Serra Quendra: The Junkbot avatar I have recently started wearing fulltime represents the idea that one can be ‘self-assembling’ within the matrix of our society.  Having Web Gearbox’s backstory as my profile “identity” reveals my attraction to the cute and the punk nature of fringe life growing its own.
         She's a solitary soul when creating, but she likes the semi-public workspace - she was at Lollygagger Lane, and then had a studio close to Split Screen, which must have been inspiring.
Serra Quendra That was just great, and it has been a perfect progression to move into the co-operative studio spaces here at Coppelia. However, I do feel like I have jumped into a deep end of SL art and whilst that can be a bit nerve-wracking, it is a healthy and inspiring challenge.For me, the big challenge is to be more public with my art, to have feedback from others in my creative loop. I am equally interested in poetics as technical "mastery".
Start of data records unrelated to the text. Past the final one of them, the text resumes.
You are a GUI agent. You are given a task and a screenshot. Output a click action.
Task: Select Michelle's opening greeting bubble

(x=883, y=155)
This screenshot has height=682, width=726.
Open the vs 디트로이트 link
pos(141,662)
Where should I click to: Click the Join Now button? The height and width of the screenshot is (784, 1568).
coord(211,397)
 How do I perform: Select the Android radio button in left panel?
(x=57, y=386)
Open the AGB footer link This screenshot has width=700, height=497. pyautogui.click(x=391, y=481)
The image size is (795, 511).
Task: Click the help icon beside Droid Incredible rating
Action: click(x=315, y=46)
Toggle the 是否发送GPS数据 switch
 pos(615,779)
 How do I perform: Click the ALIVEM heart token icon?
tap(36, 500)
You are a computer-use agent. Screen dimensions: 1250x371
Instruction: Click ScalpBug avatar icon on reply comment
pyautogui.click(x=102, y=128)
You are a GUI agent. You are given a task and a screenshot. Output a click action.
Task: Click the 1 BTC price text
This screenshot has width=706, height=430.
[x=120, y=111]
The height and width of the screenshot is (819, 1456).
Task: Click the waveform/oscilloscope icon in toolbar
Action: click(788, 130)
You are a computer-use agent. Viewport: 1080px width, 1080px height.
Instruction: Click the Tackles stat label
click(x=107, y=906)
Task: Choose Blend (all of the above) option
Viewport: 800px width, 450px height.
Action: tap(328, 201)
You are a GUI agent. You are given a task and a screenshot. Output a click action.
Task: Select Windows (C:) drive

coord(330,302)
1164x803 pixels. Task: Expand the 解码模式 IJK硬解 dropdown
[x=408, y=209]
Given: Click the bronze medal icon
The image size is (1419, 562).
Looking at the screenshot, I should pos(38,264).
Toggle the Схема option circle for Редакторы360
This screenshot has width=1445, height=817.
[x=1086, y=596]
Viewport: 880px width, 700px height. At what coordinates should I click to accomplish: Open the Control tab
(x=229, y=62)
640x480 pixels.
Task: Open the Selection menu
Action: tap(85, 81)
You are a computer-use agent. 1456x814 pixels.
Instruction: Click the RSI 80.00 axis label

          There is toast to be had.


The gorgeous FreeWee Ling is a busy lady. She's still curating over at UWA, but Coppelia is for her own work.  She comes from a background in publishing and of course who can forget her wonderful catalogues for UWA, but Coppelia offers other possibilities.
FreeWee Ling: After Artemisia closed I heard some people I knew were opening a coop sim. It was a great opportunity to be part of something with a lot of people I greatly admire. It's a good situation, since we can use whatever space and prims we need for projects, and just share the costs equally. I think I'm by far the heaviest user of prims here. Except when one of Oberon's projects goes crazy.. I've been busy pretty much nonstop since I got here. We had a group show early on.
Then I seem to work of projects without a particular goal in mind. I was working on some very large scenes with complex effects when I had the opportunity to use a whole LEA sim in January.
So I hauled a lot of the stuff over there and made a pretty cool environment with space aliens and black helicopters flying around and so on. Much of my own work is about creating scenes for photography. Then I'm trying to create stories around the images, which I hope to publish online. So now we're near the final phase of the Freedom Project at UWA. It's a show for art by people with disabilities or chronic illness. It's turned into quite an impressive exhibition.
       
In and out of SL, Jo Ellsmere makes things happen. Bright, witty, wonderful experiments that need the minimum of explanation to get you thinking about the way we view bodies, motion, interaction, and shape. Her work in SL is leading to opportunities in real world art. Together with Pyewacket Kazyanenko and Fau Ferdinand, she collaborated on a project that was presented at London's Tate Modern two years ago. In December she assisted Stelarc in a presentation in Pittsburgh, and she has been invited to participate in the Greenaway/Boddeke Russian Avant Garde project. All this good stuff takes time, and that perhaps is one of the greatest advantages of Coppelia.
Jo Ellsmere: It's very difficult for me, these days, to work up much enthusiasm at all for most SL 'art'.  I still feel, though, that as a pure medium, there is great potential, but one needs to think beyond making SL art *for SL*, as it were - that's what I find crushingly boring. I love Coppelia because I enjoy associating with like-minded people who respect their own and other's time and work in SL. We basically keep out of each other's hair, so to speak. Everyone's time is precious and limited. we each have limited resources to spend, money, of course, but more importantly *time*.  I'd say that in these regards we're all quite compatible in this group, and that's not to be taken lightly.
Coppelia's anniversary celebration begins in about two hours from now. Best wishes for many more!